→ EXERCISE DIRECTIONS
Set down the records that follow in full and without changes.

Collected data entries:
##########

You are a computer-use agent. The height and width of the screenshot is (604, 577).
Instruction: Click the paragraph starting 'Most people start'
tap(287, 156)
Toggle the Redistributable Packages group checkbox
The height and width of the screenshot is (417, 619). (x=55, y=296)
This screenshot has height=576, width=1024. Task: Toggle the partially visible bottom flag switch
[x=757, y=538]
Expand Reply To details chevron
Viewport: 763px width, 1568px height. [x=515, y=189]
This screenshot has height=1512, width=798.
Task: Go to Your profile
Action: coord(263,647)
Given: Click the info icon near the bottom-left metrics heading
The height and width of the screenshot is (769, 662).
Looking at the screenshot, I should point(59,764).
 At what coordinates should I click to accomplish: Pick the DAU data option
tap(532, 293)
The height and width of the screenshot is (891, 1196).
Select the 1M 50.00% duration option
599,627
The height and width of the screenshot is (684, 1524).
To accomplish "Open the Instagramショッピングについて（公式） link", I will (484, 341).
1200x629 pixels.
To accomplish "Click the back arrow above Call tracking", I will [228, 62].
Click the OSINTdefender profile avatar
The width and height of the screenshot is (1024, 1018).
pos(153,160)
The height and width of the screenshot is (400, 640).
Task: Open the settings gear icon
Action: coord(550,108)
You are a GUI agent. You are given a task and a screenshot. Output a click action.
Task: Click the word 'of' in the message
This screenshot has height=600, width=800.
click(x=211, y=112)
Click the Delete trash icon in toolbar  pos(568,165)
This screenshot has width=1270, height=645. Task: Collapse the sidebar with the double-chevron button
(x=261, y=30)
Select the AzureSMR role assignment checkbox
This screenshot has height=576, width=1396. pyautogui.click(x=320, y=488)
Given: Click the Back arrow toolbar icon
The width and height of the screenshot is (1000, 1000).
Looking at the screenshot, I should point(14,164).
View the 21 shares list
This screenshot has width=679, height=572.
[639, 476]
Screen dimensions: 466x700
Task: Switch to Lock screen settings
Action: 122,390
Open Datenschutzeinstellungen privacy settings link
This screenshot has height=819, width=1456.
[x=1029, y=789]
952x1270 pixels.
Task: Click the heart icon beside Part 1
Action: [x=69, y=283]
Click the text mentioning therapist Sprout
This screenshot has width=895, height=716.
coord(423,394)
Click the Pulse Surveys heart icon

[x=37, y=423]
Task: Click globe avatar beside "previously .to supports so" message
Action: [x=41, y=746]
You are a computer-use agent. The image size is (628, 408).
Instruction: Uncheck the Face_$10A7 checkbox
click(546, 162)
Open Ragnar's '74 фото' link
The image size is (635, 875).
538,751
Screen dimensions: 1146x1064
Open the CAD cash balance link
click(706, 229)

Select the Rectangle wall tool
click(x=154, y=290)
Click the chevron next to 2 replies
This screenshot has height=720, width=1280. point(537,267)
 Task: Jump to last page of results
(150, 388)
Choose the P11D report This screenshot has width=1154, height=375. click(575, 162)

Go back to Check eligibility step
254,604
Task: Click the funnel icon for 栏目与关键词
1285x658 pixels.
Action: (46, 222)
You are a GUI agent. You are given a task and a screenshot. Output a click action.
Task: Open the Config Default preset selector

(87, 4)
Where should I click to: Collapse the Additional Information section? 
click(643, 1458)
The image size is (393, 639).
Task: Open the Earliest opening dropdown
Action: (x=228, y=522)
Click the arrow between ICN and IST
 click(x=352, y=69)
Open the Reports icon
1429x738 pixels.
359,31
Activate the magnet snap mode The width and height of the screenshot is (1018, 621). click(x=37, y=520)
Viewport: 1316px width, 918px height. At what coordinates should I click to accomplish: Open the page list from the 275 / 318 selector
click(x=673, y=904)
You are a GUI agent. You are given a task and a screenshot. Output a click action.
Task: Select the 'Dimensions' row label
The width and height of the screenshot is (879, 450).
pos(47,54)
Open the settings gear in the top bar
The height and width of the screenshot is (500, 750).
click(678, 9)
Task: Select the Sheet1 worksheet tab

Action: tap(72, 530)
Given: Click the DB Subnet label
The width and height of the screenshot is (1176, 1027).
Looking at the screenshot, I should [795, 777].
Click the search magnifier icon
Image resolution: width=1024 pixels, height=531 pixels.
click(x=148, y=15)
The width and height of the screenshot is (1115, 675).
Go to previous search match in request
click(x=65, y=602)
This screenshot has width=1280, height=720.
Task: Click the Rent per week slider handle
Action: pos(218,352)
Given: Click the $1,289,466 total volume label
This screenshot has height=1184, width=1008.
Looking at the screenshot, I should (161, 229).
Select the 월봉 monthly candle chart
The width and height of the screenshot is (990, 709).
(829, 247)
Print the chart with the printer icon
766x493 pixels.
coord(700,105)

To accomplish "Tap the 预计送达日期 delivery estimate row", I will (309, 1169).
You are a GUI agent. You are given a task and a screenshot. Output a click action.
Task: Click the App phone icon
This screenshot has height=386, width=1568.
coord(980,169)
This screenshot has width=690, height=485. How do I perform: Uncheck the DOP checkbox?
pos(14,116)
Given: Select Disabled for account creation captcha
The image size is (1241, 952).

##########

→ EXERCISE RESPONSE
You are a computer-use agent. The height and width of the screenshot is (604, 577).
Instruction: Click the paragraph starting 'Most people start'
tap(287, 156)
Toggle the Redistributable Packages group checkbox
The height and width of the screenshot is (417, 619). (x=55, y=296)
This screenshot has height=576, width=1024. Task: Toggle the partially visible bottom flag switch
[x=757, y=538]
Expand Reply To details chevron
Viewport: 763px width, 1568px height. [x=515, y=189]
This screenshot has height=1512, width=798.
Task: Go to Your profile
Action: coord(263,647)
Given: Click the info icon near the bottom-left metrics heading
The height and width of the screenshot is (769, 662).
Looking at the screenshot, I should point(59,764).
 At what coordinates should I click to accomplish: Pick the DAU data option
tap(532, 293)
The height and width of the screenshot is (891, 1196).
Select the 1M 50.00% duration option
599,627
The height and width of the screenshot is (684, 1524).
To accomplish "Open the Instagramショッピングについて（公式） link", I will (484, 341).
1200x629 pixels.
To accomplish "Click the back arrow above Call tracking", I will [228, 62].
Click the OSINTdefender profile avatar
The width and height of the screenshot is (1024, 1018).
pos(153,160)
The height and width of the screenshot is (400, 640).
Task: Open the settings gear icon
Action: coord(550,108)
You are a GUI agent. You are given a task and a screenshot. Output a click action.
Task: Click the word 'of' in the message
This screenshot has height=600, width=800.
click(x=211, y=112)
Click the Delete trash icon in toolbar  pos(568,165)
This screenshot has width=1270, height=645. Task: Collapse the sidebar with the double-chevron button
(x=261, y=30)
Select the AzureSMR role assignment checkbox
This screenshot has height=576, width=1396. pyautogui.click(x=320, y=488)
Given: Click the Back arrow toolbar icon
The width and height of the screenshot is (1000, 1000).
Looking at the screenshot, I should point(14,164).
View the 21 shares list
This screenshot has width=679, height=572.
[639, 476]
Screen dimensions: 466x700
Task: Switch to Lock screen settings
Action: 122,390
Open Datenschutzeinstellungen privacy settings link
This screenshot has height=819, width=1456.
[x=1029, y=789]
952x1270 pixels.
Task: Click the heart icon beside Part 1
Action: [x=69, y=283]
Click the text mentioning therapist Sprout
This screenshot has width=895, height=716.
coord(423,394)
Click the Pulse Surveys heart icon

[x=37, y=423]
Task: Click globe avatar beside "previously .to supports so" message
Action: [x=41, y=746]
You are a computer-use agent. The image size is (628, 408).
Instruction: Uncheck the Face_$10A7 checkbox
click(546, 162)
Open Ragnar's '74 фото' link
The image size is (635, 875).
538,751
Screen dimensions: 1146x1064
Open the CAD cash balance link
click(706, 229)

Select the Rectangle wall tool
click(x=154, y=290)
Click the chevron next to 2 replies
This screenshot has height=720, width=1280. point(537,267)
 Task: Jump to last page of results
(150, 388)
Choose the P11D report This screenshot has width=1154, height=375. click(575, 162)

Go back to Check eligibility step
254,604
Task: Click the funnel icon for 栏目与关键词
1285x658 pixels.
Action: (46, 222)
You are a GUI agent. You are given a task and a screenshot. Output a click action.
Task: Open the Config Default preset selector

(87, 4)
Where should I click to: Collapse the Additional Information section? 
click(643, 1458)
The image size is (393, 639).
Task: Open the Earliest opening dropdown
Action: (x=228, y=522)
Click the arrow between ICN and IST
 click(x=352, y=69)
Open the Reports icon
1429x738 pixels.
359,31
Activate the magnet snap mode The width and height of the screenshot is (1018, 621). click(x=37, y=520)
Viewport: 1316px width, 918px height. At what coordinates should I click to accomplish: Open the page list from the 275 / 318 selector
click(x=673, y=904)
You are a GUI agent. You are given a task and a screenshot. Output a click action.
Task: Select the 'Dimensions' row label
The width and height of the screenshot is (879, 450).
pos(47,54)
Open the settings gear in the top bar
The height and width of the screenshot is (500, 750).
click(678, 9)
Task: Select the Sheet1 worksheet tab

Action: tap(72, 530)
Given: Click the DB Subnet label
The width and height of the screenshot is (1176, 1027).
Looking at the screenshot, I should [795, 777].
Click the search magnifier icon
Image resolution: width=1024 pixels, height=531 pixels.
click(x=148, y=15)
The width and height of the screenshot is (1115, 675).
Go to previous search match in request
click(x=65, y=602)
This screenshot has width=1280, height=720.
Task: Click the Rent per week slider handle
Action: pos(218,352)
Given: Click the $1,289,466 total volume label
This screenshot has height=1184, width=1008.
Looking at the screenshot, I should (161, 229).
Select the 월봉 monthly candle chart
The width and height of the screenshot is (990, 709).
(829, 247)
Print the chart with the printer icon
766x493 pixels.
coord(700,105)

To accomplish "Tap the 预计送达日期 delivery estimate row", I will (309, 1169).
You are a GUI agent. You are given a task and a screenshot. Output a click action.
Task: Click the App phone icon
This screenshot has height=386, width=1568.
coord(980,169)
This screenshot has width=690, height=485. How do I perform: Uncheck the DOP checkbox?
pos(14,116)
Given: Select Disabled for account creation captcha
The image size is (1241, 952).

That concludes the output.